En este caso se nota que muchas de las acciones de los personajes son forzadas lo que provoca que la trama se resienta y caiga, por momentos, en hechos totalmente incoherentes. La escapatoria de dos mujeres que habían sido rodeadas por un grupo de hombres dispuestos a todo, es totalmente inverosímil. Claro que si no hubiese sido así, no podría seguir la historia. Aquí es donde se nota la solución más fácil y cómoda. El famoso deus ex machina, el pasaje a otro momento de la trama después de haber solucionado el anterior de una manera cuasi infantil. Hay tantos de estos recursos en la película que termina por caer en el absurdo. No olvidemos que si algo agotó al género gótico, fue precisamente este tipo de atajos narrativos.
Sabemos que los niños están encerrados en esa mansión por una serie de normas que tienen que cumplir: tres preceptos dados por sus padres para que sus vidas se mantengan a salvo: estar en su cama antes de la medianoche, no permitir el ingreso de extraños en la casa y no intentar escapar. Es así que los hermanos viven en un estado de permanente angustia, tratando de no quebrantar esas leyes transmitidas de generación en generación. Una trama que bien podría haber escrito la gran novelista norteamericana Shirley Jackson.

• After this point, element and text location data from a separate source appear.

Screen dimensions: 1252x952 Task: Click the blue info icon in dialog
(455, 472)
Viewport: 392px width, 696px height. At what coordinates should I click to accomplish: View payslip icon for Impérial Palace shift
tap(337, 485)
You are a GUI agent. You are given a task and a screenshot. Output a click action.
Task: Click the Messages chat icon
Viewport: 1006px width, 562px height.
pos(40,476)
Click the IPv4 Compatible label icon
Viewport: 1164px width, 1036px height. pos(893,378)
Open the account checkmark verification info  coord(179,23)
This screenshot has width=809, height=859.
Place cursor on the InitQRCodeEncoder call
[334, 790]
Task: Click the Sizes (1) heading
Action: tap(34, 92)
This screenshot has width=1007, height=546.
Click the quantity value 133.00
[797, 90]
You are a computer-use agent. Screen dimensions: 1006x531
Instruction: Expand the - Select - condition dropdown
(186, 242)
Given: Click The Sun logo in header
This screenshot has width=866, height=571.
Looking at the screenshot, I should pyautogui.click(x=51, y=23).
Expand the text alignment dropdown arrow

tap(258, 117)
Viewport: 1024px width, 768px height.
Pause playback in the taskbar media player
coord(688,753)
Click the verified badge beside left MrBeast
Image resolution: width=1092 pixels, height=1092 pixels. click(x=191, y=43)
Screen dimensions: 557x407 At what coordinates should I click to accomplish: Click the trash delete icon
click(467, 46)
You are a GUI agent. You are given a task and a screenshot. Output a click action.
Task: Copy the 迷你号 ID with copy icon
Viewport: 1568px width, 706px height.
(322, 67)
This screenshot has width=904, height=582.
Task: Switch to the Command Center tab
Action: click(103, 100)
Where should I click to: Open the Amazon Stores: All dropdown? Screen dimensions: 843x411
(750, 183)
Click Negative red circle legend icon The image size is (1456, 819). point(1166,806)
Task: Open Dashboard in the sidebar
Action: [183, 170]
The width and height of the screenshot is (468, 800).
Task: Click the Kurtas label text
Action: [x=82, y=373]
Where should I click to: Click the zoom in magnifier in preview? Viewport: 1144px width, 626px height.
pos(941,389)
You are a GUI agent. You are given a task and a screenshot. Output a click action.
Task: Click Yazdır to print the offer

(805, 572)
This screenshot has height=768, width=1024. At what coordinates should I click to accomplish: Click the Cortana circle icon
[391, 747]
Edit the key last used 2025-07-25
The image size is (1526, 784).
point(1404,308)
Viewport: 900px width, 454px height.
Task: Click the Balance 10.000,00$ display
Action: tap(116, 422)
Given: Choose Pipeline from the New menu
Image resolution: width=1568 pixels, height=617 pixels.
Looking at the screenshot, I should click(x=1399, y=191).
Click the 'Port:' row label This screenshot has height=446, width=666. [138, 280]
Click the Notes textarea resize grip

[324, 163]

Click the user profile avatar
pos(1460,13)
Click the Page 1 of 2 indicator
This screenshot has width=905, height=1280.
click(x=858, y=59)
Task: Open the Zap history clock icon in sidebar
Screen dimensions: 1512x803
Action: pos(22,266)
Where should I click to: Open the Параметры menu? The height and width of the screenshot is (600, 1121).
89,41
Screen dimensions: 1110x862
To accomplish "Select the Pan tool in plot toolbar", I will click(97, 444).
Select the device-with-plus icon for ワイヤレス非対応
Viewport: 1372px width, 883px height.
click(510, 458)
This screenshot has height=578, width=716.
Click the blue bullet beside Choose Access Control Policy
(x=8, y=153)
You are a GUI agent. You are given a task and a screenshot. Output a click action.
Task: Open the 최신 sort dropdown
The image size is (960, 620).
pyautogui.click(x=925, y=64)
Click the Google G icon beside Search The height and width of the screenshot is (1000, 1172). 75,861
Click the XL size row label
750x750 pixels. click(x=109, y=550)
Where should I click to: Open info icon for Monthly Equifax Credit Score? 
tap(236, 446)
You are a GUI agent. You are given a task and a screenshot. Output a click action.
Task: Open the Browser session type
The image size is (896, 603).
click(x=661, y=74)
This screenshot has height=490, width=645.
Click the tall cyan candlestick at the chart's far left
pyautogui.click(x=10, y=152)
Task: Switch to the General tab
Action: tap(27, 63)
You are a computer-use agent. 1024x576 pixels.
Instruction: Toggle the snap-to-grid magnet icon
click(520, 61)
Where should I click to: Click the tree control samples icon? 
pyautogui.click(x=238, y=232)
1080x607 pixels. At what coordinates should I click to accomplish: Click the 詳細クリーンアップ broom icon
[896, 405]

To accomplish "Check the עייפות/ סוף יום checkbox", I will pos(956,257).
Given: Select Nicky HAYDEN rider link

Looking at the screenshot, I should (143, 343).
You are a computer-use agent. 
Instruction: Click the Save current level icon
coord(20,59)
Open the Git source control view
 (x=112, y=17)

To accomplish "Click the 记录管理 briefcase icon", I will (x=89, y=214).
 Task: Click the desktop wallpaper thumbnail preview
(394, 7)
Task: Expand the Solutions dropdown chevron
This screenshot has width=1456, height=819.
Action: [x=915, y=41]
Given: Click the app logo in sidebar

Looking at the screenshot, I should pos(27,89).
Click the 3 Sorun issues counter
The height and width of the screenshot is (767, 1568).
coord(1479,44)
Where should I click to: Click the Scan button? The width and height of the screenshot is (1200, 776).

Si bien hay una clara metáfora del paso de la niñez a la vida adulta —la madurez sexual, la búsqueda de libertad y el cuestionamiento de las obligaciones impuestas por los mayores—, el guión de David Turpin es endeble y solo es llevadero por los lúgubres y logrados escenarios en donde transcurre. Y aunque existe otra lectura posible, como la de la liberación de Irlanda del yugo inglés —en este caso Rachel sería la que encarna a esa Irlanda que se subleva a los mandatos ancestrales y rompe las cadenas del sometimiento al decidir dejar la mansión— me parece una idea un poco rebuscada. Aunque algo de esto deslizó el director cuando presentó la película en el 50 Festival de Cine Fantástico de Sitges.
Palabras más, palabras menos, Brian O´Malley también aclaró que su meta era hacer una obra estéticamente oscura, centrándose más en la fotografía y en recrear los ambientes propios del Romanticismo, dejando de lado todo lo demás.
Es cierto que hay una predisposición a profundizar la historia mediante el pretexto de una guerra que no se muestra pero que el soldado Dessie (un inexpresivo Moe Dunford) demuestra mediante su pierna amputada, o el abogado de la familia Birmingham (un demasiado extrovertido David Bradley) que visita la casa para anunciar a los hermanos que su fortuna está prácticamente agotada y que la única salida es vender la mansión para pagar sus deudas, pero no es suficiente.
La que se lleva todos los aplausos es la actriz española Charlotte Vega —curiosamente empezó su carrera con una serie de terror filmada por 12 estudiantes de la ESCAC de Barcelona, llamada Los Inocentes— que sobrelleva sobre sus hombros todo el peso de la película, y lo hace con convicción, talento y una buena dosis de lirismo.
Los Inquilinos es una película que cumple con todos los requisitos del género, pero para no sucumbir en la trampa en la que cayeron las novelas góticas del siglo XIX —repetición de clichés y lugares comunes— tendría que haber dado una vuelta de tuerca, al mejor estilo Henry James, para no caer en el olvido.